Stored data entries
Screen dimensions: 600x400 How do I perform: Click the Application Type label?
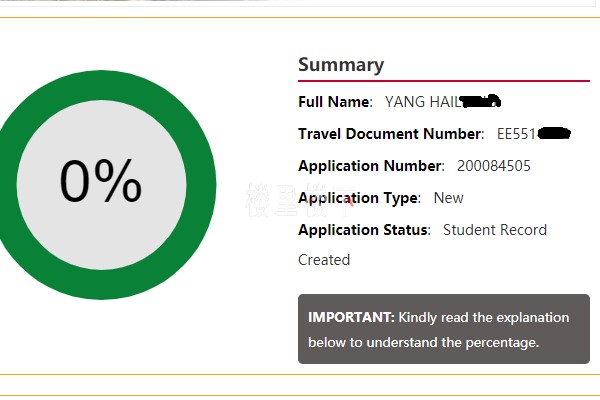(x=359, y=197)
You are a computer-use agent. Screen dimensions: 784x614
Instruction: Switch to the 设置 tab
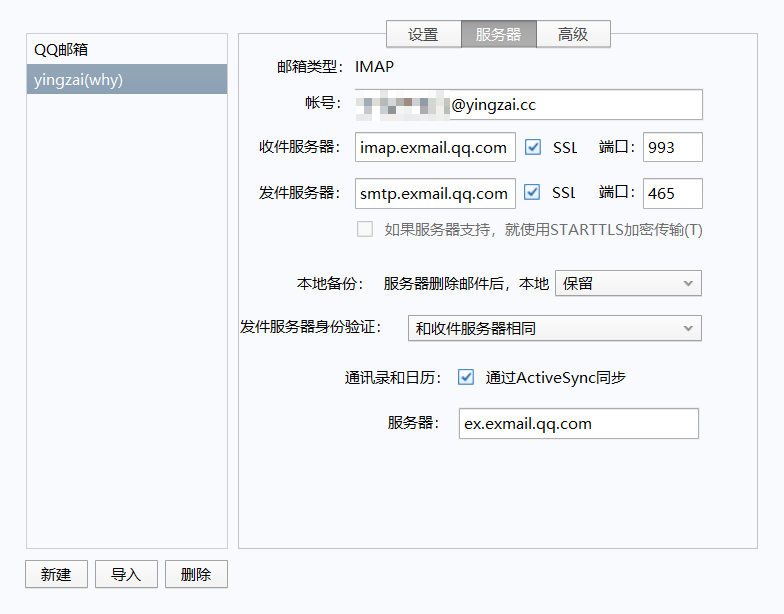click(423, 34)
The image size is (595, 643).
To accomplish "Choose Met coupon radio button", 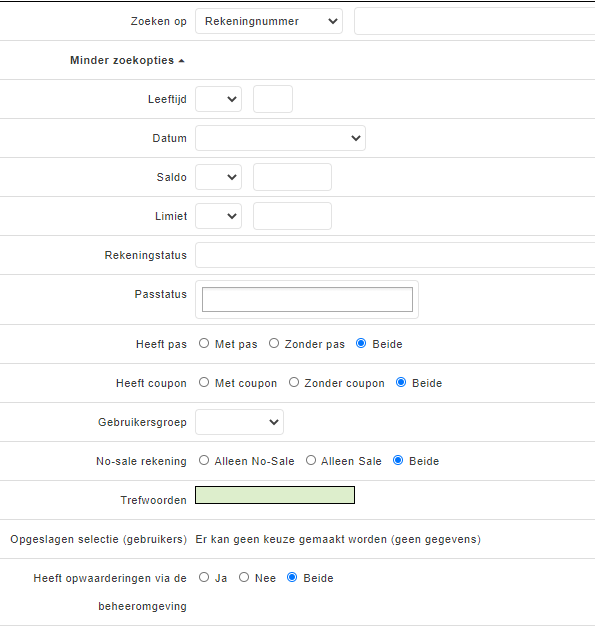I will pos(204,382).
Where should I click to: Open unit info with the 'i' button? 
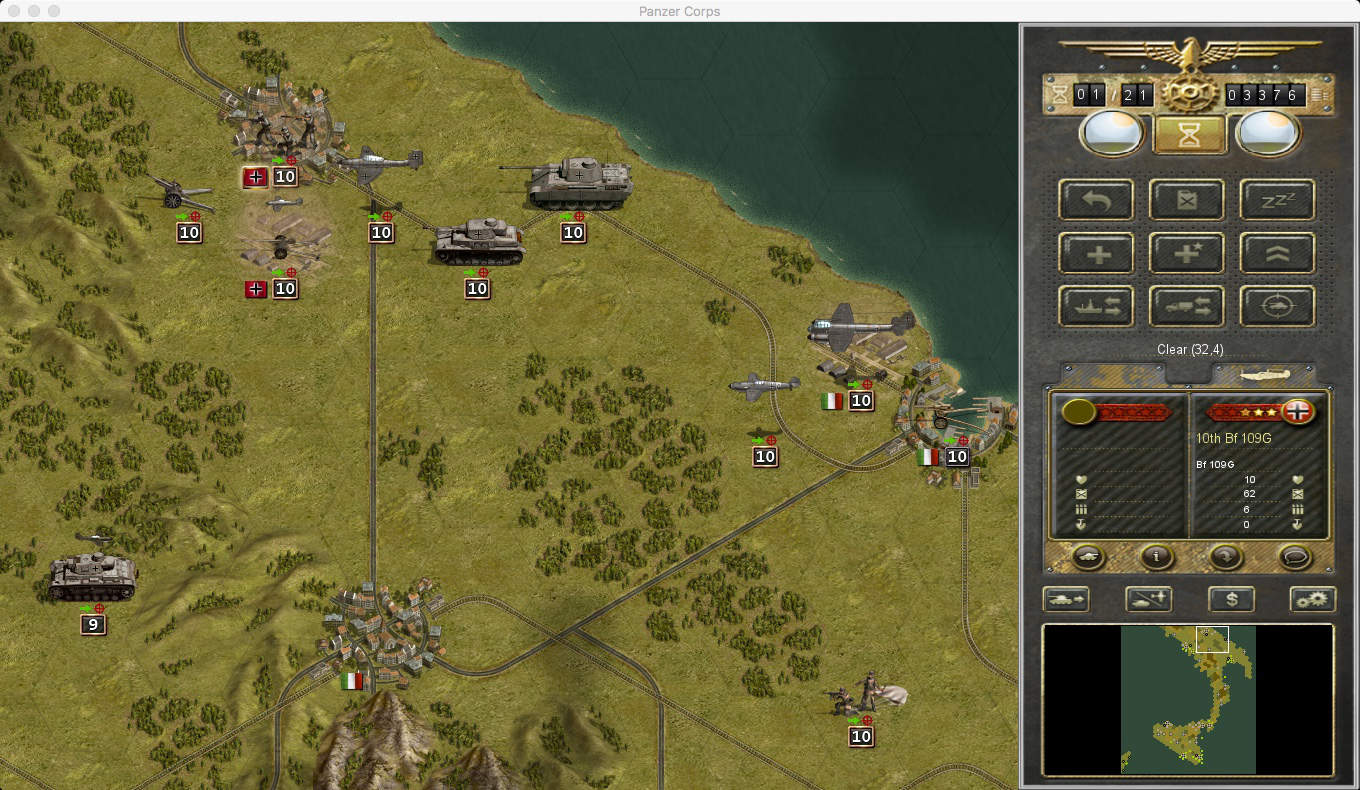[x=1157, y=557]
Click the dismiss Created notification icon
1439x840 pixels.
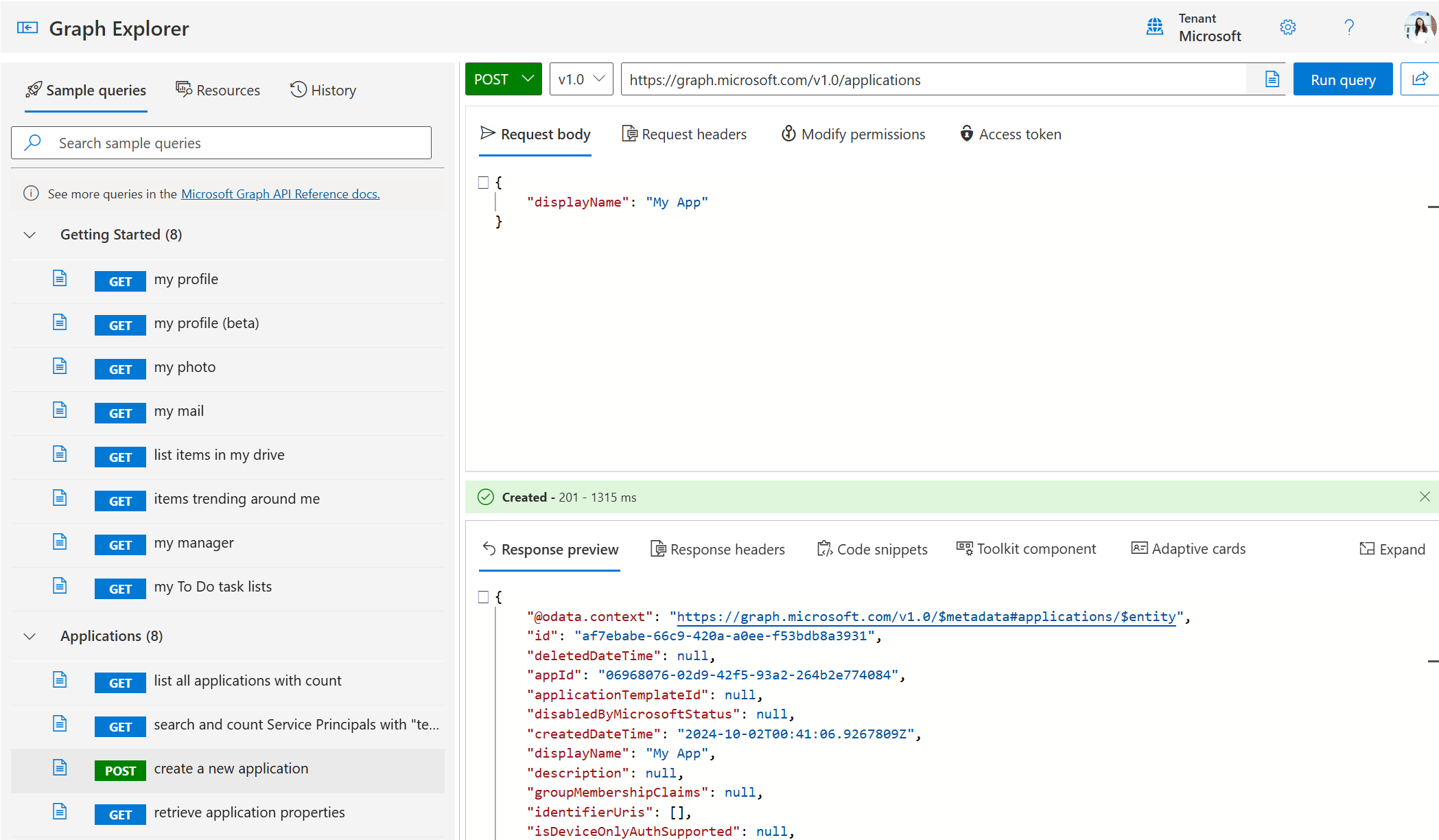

*WHAT TO WORK ON*
Beginning at the line that contains "Where should I" and ending at the last line of the data, return each line exactly; no picture belongs in the copy.

*RESULT OF THIS EXERCISE*
Where should I click to: Open unit info with the 'i' button? 
[x=1157, y=557]
Click the dismiss Created notification icon
1439x840 pixels.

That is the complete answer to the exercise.